# Penarth, Wales - Billy Banks Estate - Abandoned Welsh Social Housing Project



## kpmarek (Apr 1, 2008)

I was in the Cardiff area last week and just happened across an abandoned council estate. It turned out to be the Billy Banks Estate located high on a hill above Penarth, Wales - the area has nice views over the city of Cardiff and the bay. I took the opportunity to investigate although I did keep checking my back as didn't feel too happy walking around there with my camera!

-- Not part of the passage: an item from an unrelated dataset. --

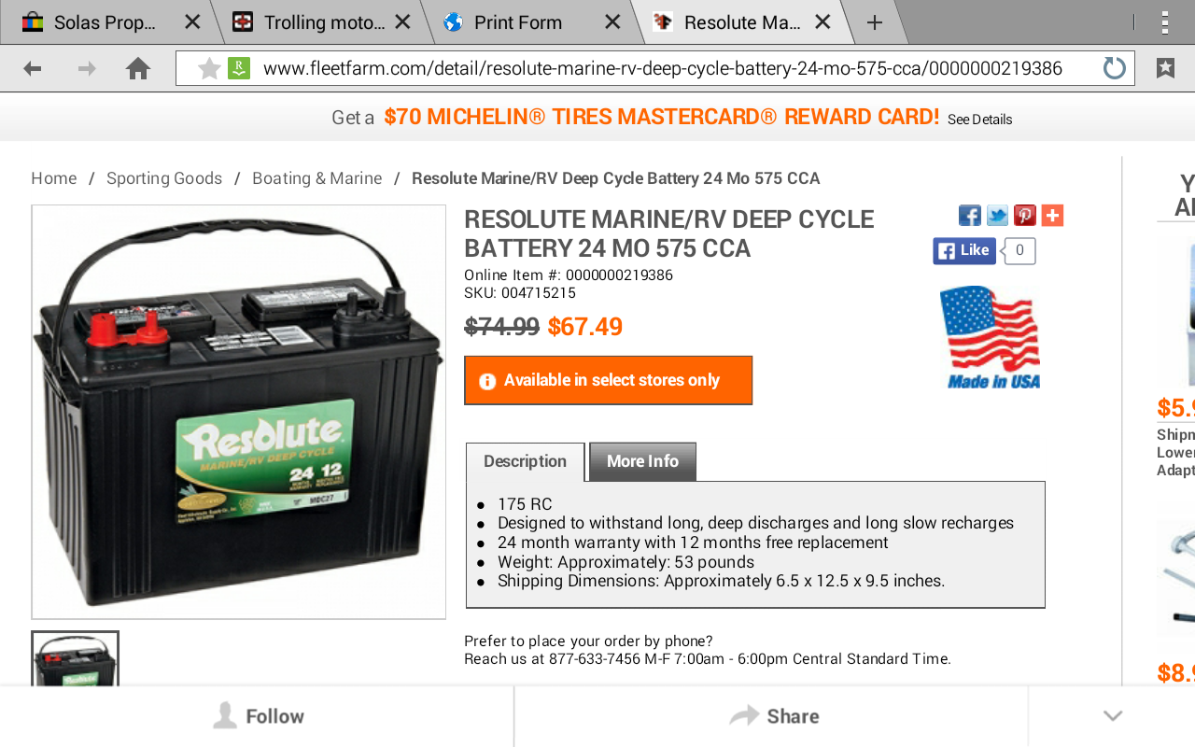Screen dimensions: 1195x747
Task: Click the Facebook Like button
Action: (964, 250)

This social housing project was built on the remains of an old limestone quarry and won awards for its architecture in its time. Suffering from the typical social deprevation problems of such places the decision was made to redevelop the estate in 1998 with most residents leaving by 2002.

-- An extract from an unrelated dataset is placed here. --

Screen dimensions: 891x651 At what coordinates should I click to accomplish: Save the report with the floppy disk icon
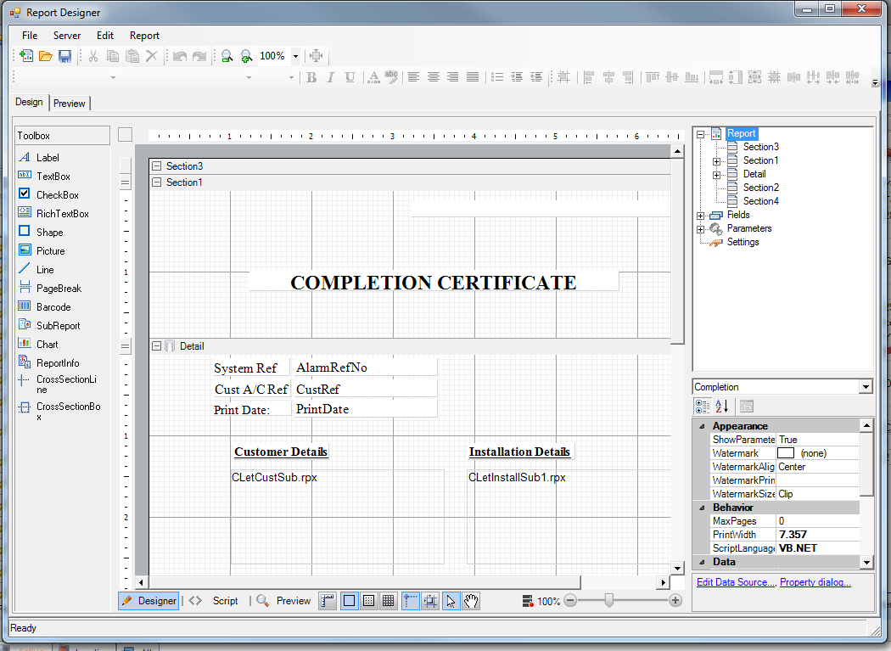pos(64,56)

Long term plans to redevelop the area with luxury apartments (the Penarth Heights Project) have been put on hold in part due to a few residents who have refused to move out. They continue to live amoungst the complete abandonment. Bizarre!


1. Boarded up houses.


2. Entrances.


3. Boarded up window.


4. Sports / Play area overlooking Cardiff.


5. Blocks of flats.


6. IKEA bag!


7. This was once the entrance to somebody's home!


8. Ghost town!


9. Royal Close.


10. A prime location overlooking the city of Cardiff and the bay.


11. Rusting away...


12. 56-99 Prince Charles Court



I had not heard about this place before and it was good to happen upon it by chance. I had noticed a couple of the abandoned buildings at the top of the hill as I was heading out of Penarth. I'm glad I stopped, it was an interesting visit, if a bit eeire, and the weather added to the sense of abandonment.


----------



## geoff189d (Jun 4, 2005)

I always thought Penarth was an up market area of Cardiff. Obviously not all of it!


----------



## kpmarek (Apr 1, 2008)

That's the funny thing, it is! I had wandered around the centre of town for a bit and then went to get some photos of the pier and empty out-of-season esplanade.

This looks like it was a rather large exception in an otherwise very pleasant and fairly high end place.


----------



## urbane (Jan 4, 2005)

Thank you for the pics, I love seeing pictures of urban abandonment. It's always captivating


----------



## Chadoh25 (Dec 28, 2007)

Neat photos!


----------



## Ni3lS (Jun 29, 2007)

Interesting pictures!


----------



## christos-greece (Feb 19, 2008)

Really interesting photos indeed...


----------



## cardiff (Jul 26, 2005)

Penarth is a high end area fo Cardiff, its for this reason why the local NIMBYS have not let Billy banks be redeveloped. They want faux victorian mansions in the style of the town, but the developer wants something a bit more ambitious. Whatever its a real disgrace but then it doesnt come under Cardiff council authority, but vale of Glamorgan who have let Penarth decline into a suburb rather than an area with its own identity and attractions.


----------